Aquaculture provides sustainable menu items

Published on
May 18, 2009

 The aquaculture industry needs to look to new products and opportunities and do a better job of publicizing success stories, said buyers on a panel at the National Restaurant Association's Restaurant Hotel-Motel Show in Chicago on Monday.

"There is such great progress within the aquaculture industry. There is the great stuff that Kona Blue [which raises sushi-grade kampachi] is doing, and there are developments with tuna farming," Mary Plitt, director of marketing for seafood dostributor The Plitt Co. in Chicago, told SeafoodSource prior to Monday's discussion.

Plitt participated in the panel Navigating the Waters of Aquaculture for the Restaurant Industry with Steve LaHaie, president of Shaw's Crab House in Chicago; Michelle Jost with the John G. Shedd Aquarium in Chicago; and others.

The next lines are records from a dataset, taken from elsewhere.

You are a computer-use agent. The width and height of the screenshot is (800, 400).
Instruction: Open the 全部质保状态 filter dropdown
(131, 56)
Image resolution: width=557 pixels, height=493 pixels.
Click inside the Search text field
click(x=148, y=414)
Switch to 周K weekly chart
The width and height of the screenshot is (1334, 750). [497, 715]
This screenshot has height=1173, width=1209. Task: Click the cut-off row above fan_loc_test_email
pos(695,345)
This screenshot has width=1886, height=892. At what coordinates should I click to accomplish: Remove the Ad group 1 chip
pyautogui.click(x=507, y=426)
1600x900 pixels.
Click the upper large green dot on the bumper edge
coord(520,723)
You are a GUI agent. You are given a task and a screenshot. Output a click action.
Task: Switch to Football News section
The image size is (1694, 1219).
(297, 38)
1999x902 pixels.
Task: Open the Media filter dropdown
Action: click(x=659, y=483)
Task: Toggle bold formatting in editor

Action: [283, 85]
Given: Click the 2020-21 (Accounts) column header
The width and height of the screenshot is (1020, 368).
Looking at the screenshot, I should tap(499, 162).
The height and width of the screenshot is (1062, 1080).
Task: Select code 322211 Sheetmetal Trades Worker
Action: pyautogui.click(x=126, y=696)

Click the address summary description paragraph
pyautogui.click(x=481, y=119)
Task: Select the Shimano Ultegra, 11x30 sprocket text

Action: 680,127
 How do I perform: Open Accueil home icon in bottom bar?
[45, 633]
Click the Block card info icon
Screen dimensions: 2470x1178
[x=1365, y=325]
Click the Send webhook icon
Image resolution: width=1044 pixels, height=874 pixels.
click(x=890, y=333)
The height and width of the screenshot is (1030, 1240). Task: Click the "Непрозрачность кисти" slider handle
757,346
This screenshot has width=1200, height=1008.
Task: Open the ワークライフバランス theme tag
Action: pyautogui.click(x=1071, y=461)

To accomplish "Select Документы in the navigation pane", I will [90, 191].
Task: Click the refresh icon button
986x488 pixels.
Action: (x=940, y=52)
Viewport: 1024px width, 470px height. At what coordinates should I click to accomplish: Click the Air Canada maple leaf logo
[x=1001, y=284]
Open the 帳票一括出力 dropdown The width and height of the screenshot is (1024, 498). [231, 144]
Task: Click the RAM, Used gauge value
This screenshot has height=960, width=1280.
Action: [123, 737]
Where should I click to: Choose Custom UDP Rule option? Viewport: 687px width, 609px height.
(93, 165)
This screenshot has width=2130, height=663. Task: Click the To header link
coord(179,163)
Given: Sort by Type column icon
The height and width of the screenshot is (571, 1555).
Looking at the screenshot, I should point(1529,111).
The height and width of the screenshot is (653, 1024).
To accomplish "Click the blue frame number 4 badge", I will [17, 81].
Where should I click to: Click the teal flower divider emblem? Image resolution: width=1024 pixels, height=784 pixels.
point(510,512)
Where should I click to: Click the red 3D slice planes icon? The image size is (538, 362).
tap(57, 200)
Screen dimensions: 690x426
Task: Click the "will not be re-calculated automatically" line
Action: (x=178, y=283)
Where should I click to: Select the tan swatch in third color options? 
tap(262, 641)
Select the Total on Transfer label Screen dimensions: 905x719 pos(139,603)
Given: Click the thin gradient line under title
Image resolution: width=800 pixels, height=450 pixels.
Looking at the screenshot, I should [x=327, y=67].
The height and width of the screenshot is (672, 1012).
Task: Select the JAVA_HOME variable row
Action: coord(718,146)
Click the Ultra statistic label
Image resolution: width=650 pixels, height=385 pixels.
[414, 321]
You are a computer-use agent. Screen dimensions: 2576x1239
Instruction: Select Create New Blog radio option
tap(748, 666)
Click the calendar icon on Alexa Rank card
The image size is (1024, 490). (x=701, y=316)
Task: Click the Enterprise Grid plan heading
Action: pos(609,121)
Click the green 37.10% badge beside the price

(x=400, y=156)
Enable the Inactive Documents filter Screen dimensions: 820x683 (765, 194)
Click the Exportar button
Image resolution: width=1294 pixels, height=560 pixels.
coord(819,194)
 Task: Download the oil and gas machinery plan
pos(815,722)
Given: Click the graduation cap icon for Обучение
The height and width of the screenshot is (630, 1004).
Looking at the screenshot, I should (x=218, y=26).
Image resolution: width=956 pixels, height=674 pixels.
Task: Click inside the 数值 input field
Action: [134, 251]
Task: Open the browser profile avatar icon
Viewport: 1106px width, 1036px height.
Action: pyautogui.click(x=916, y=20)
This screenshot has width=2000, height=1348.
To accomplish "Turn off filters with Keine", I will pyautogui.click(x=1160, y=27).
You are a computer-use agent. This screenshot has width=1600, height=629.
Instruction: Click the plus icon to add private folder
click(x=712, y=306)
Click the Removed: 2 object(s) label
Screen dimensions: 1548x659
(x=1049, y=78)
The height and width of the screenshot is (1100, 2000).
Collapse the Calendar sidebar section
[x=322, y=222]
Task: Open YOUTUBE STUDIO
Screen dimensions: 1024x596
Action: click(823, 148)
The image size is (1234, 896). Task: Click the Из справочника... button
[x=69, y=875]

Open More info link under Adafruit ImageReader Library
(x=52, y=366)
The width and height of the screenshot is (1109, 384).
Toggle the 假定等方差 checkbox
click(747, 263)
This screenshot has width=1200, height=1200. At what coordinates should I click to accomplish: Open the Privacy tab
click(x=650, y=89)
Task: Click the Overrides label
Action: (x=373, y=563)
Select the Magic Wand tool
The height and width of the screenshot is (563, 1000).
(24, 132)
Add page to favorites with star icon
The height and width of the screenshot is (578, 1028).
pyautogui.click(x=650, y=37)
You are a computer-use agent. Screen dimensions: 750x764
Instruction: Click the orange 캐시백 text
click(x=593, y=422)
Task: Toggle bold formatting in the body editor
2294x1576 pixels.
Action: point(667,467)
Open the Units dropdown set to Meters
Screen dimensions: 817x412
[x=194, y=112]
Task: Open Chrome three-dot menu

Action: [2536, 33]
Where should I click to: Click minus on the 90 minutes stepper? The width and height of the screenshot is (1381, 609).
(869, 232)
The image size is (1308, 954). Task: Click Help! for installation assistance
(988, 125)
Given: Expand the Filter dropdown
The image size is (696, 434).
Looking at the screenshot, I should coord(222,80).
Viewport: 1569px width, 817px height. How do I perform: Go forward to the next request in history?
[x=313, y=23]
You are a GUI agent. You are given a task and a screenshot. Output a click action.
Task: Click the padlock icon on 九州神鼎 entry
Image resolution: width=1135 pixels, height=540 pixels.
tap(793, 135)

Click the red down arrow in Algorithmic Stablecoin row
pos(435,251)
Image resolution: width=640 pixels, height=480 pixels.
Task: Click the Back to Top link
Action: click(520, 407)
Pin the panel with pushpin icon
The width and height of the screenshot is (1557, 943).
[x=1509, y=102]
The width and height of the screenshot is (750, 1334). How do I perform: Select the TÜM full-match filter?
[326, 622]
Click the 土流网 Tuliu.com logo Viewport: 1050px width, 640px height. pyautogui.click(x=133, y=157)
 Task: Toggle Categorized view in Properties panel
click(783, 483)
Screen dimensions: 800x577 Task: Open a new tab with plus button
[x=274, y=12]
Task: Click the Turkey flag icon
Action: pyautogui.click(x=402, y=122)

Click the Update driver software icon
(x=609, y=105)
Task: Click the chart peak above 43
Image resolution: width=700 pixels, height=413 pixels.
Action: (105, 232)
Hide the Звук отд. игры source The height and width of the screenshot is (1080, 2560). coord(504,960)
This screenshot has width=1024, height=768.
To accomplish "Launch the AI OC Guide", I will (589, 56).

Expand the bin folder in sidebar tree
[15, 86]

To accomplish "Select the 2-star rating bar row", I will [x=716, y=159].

LaHaie suggested that restaurateurs look to aquaculture to provide sustainable menu items, and work with their local aquarium, if possible. Along with the Shedd Aquarium, Shaw's uses the Monterey Bay Aquarium's Seafood Watch program to help guides its sustainable seafood purchases.

"A lot of people do want to know that the seafood they are eating is raised in an environmentally sound way," said LaHaie.

Unfortunately, a lot of the media attention on farmed fish has not been positive, said LaHaie and Plitt, and has focused on problems with Chilean salmon.

Instead, the industry should focus on the "cutting-edge development" and innovation of the aquaculture industry, says Plitt.

"We need aquaculture, and it is going to continue to grow. From a marketing standpoint, it is up to the restaurants to bring about buzz of these products," said Plitt.

For example, restaurants must continually find new and exciting ways to present species such as farmed tilapia and catfish to keep their chefs and customers interested in the product, she said.